In late 2015, African countries finalised the drafting of the Pan-African Investment Code (PAIC). What is the added value of this continental instrument related to the regulation of foreign investment?
The year 2015 was a crucial one for Africa regarding the negotiation of the first continent-wide investment agreement: the Pan-African Investment Code (PAIC). Although this legal instrument – presented in the form of a treaty – is not yet officially adopted, it reflects an African consensus on the shaping of international investment law. It has been drafted from the perspective of African developing and least developed countries focusing on Sustainable Development Goals (SDGs). The PAIC contains a number of Africa-specific and innovative features, making it a truly unique legal instrument.
The main objective of the PAIC is to foster coherence and consistency with respect to the rules and principles that will govern investment protection, promotion and facilitation on the African continent. As such, it has the potential to become a sustainable solution to solve the puzzle of international investment agreements (IIAs) in Africa.

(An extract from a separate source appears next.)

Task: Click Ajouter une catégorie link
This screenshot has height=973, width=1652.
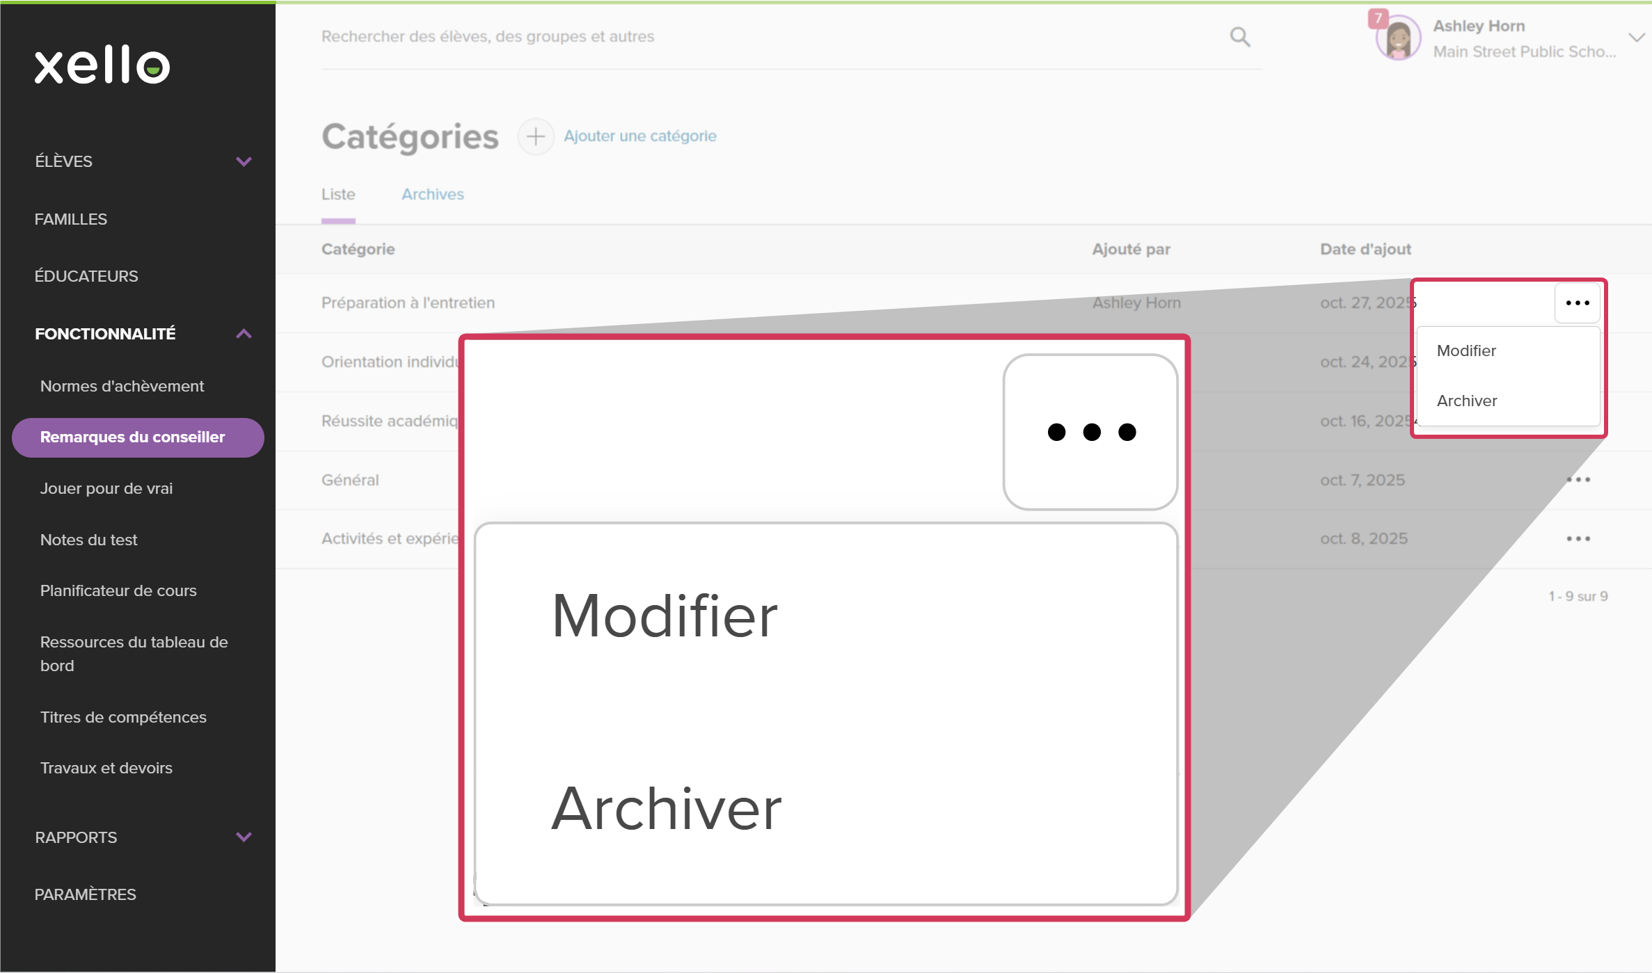Action: 640,136
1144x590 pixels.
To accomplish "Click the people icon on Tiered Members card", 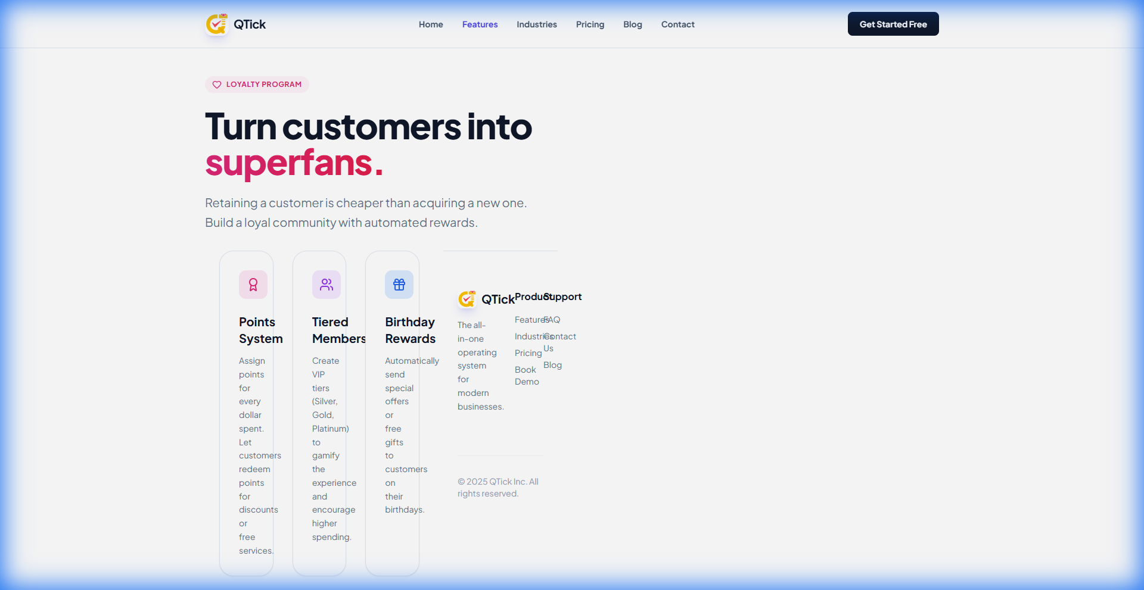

The puzzle of IIAs in Africa
African countries adopted the large bulk of their bilateral investment treaties (BITs) between the mid-90s and the early 2000s. Traditionally, BITs were concluded with capital exporting countries, mainly from Europe. African states hoped that the establishment of international rules to protect investment intended to ensure stability and predictability, would promote and attract foreign capital into their economies. Today, African countries have signed around 870 BITs or IIAs, which corresponds to about a third of all IIAs signed worldwide. However, since 2002, there has been a marked decline in the number of BITs signed by African countries.